Hi, My Name is Jane and I’m not at Peace

February 15, 2008

I got up this morning, late, after a restless night’s sleep.  As I’ve been doing for the past 4 days or so, I wrote my Morning Pages before meditating.

I began my Morning Pages by saying “Look, I’m not in the mood.  I’m irritated.  Whatever it is you want to know about me or want me to say, forget it, it’s none of your goddamned business.” 

I forced myself to keep writing, though.  I started to write about what exactly I felt bad about.

I wrote about feeling like a loser.  I wrote about how, in social situations, I often don’t know what to say.  And then when I do say something it comes out in a crazy sputter.  It feels as though everyone else is standing in the room looking at me, all being “normal” and I’m tripping over my words, saying stupid inane stuff.  Many times after social evenings I reflect and then berate myself for some small comment I made that was completely off-topic or not as compassionate as it could have been, or maybe it was too bubbly or too loud or just simply too indescribably dumb.  I thought about this as I wrote.

I wrote about relationships that I’ve hurt in the past because of my stupidity, some which are still damaged and no amount of apology on my part will repair them.  I wrote about other relationships that I’ve hurt that I don’t care about and should.  I wrote about still other relationships that I haven’t hurt that I don’t care about but should.

I wrote about things that I hate about myself:  the ugly frown my face has when I’m thinking, my bowed legs, the way I feel incompetent at work, the way I hate my own writing, and here I want to be a writer…..  etc. etc.

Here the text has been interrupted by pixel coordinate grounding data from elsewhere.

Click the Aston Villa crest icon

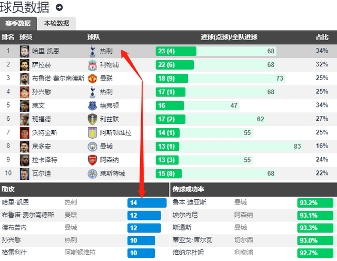coord(93,133)
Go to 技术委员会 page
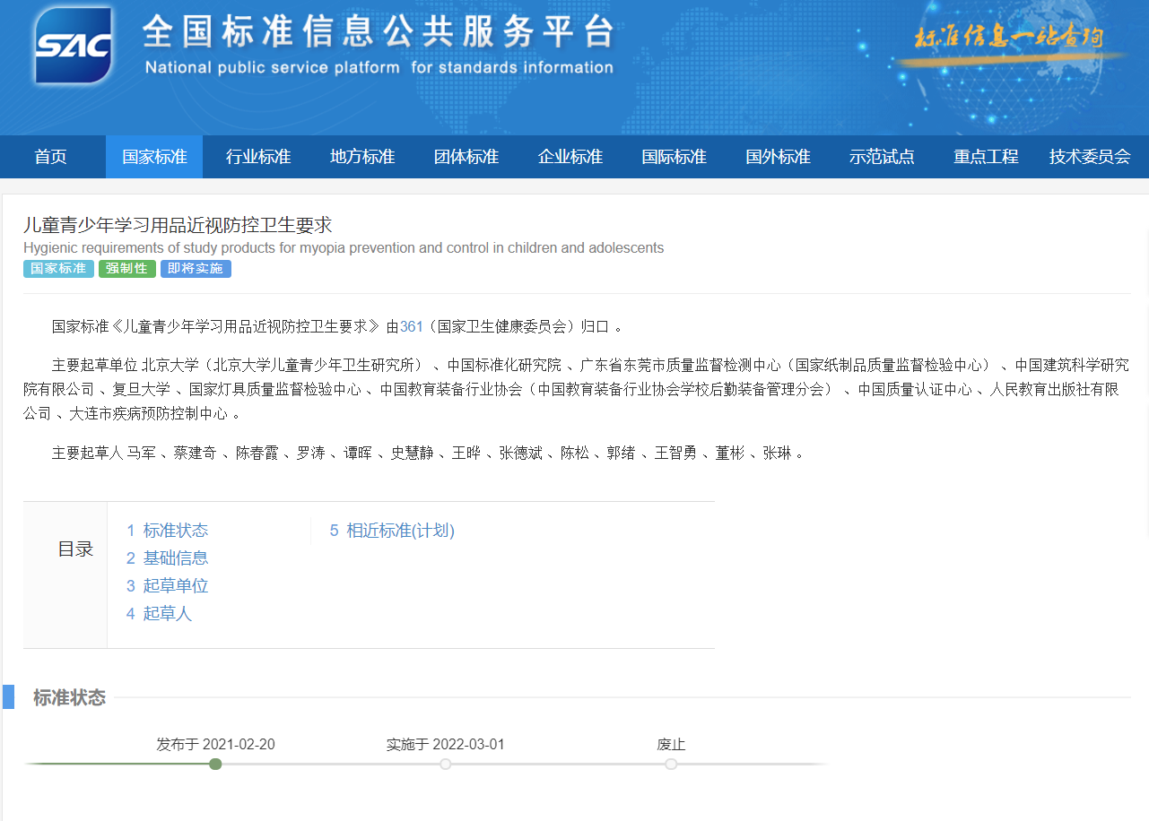The height and width of the screenshot is (821, 1149). click(1090, 157)
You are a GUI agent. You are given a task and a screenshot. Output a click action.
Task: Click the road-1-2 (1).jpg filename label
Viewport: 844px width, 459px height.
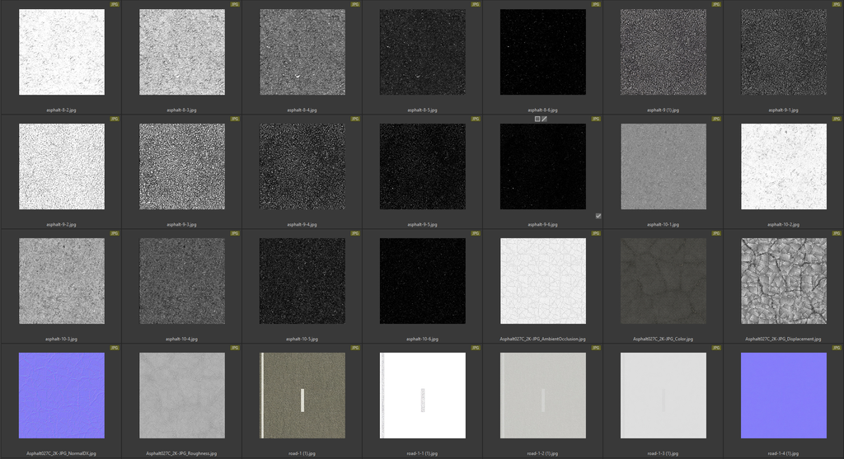pyautogui.click(x=543, y=453)
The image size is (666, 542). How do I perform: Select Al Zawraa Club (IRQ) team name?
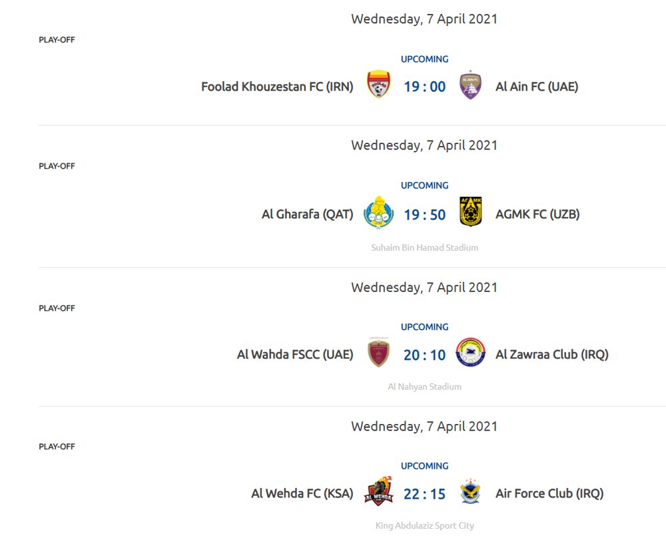[x=552, y=355]
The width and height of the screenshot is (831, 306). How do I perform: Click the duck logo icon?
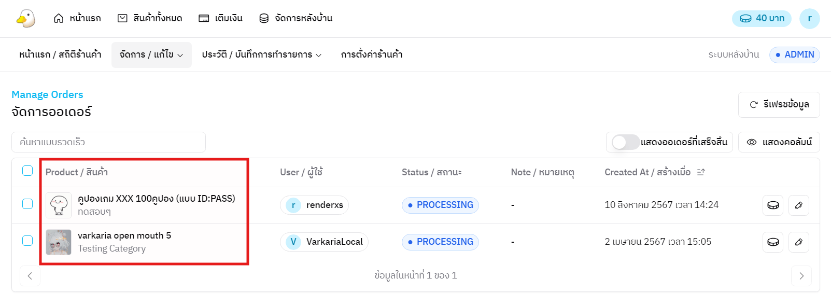click(x=25, y=18)
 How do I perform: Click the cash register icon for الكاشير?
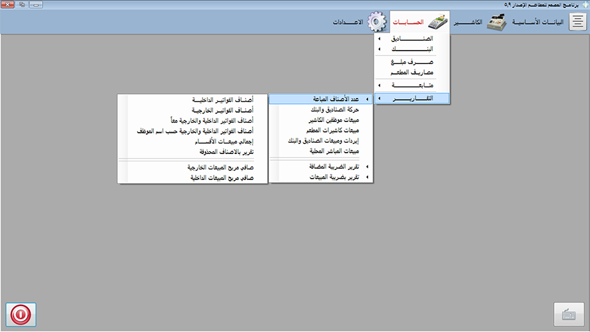point(497,22)
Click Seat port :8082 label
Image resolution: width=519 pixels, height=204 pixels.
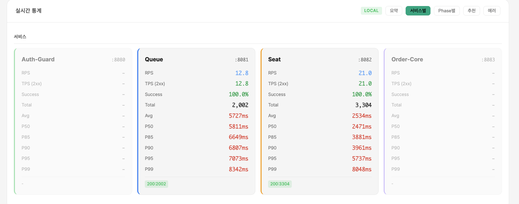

This is the stuff that goes through my head when I’m feeling grumpy and irritable.  I know that now, because my Morning Pages don’t lie.  I cast this huge and endless stream of guilt and belittlement on myself regarding a host of random issue, from insignificant to significant.  It’s all fair game in my self-accusations.

I know I’m not alone with my complex web of negative emotions triggered by both real and imaginary things.  We wouldn’t have self-help feel-good books if no one else went through this.  I can’t explain why we humans (in general) aren’t born with an innate understanding of how to be at peace with the world and ourselves.  I only know that for me it’s a daily effort to keep all of this under control.  I can’t just, for instance, meditate one time and then everything is fixed (as in take a pill and it’s all gone).  It reminds me of what AA people do.  I have to stand up every single day of my life and say “Hi, my name is Jane, and I’m not at peace.”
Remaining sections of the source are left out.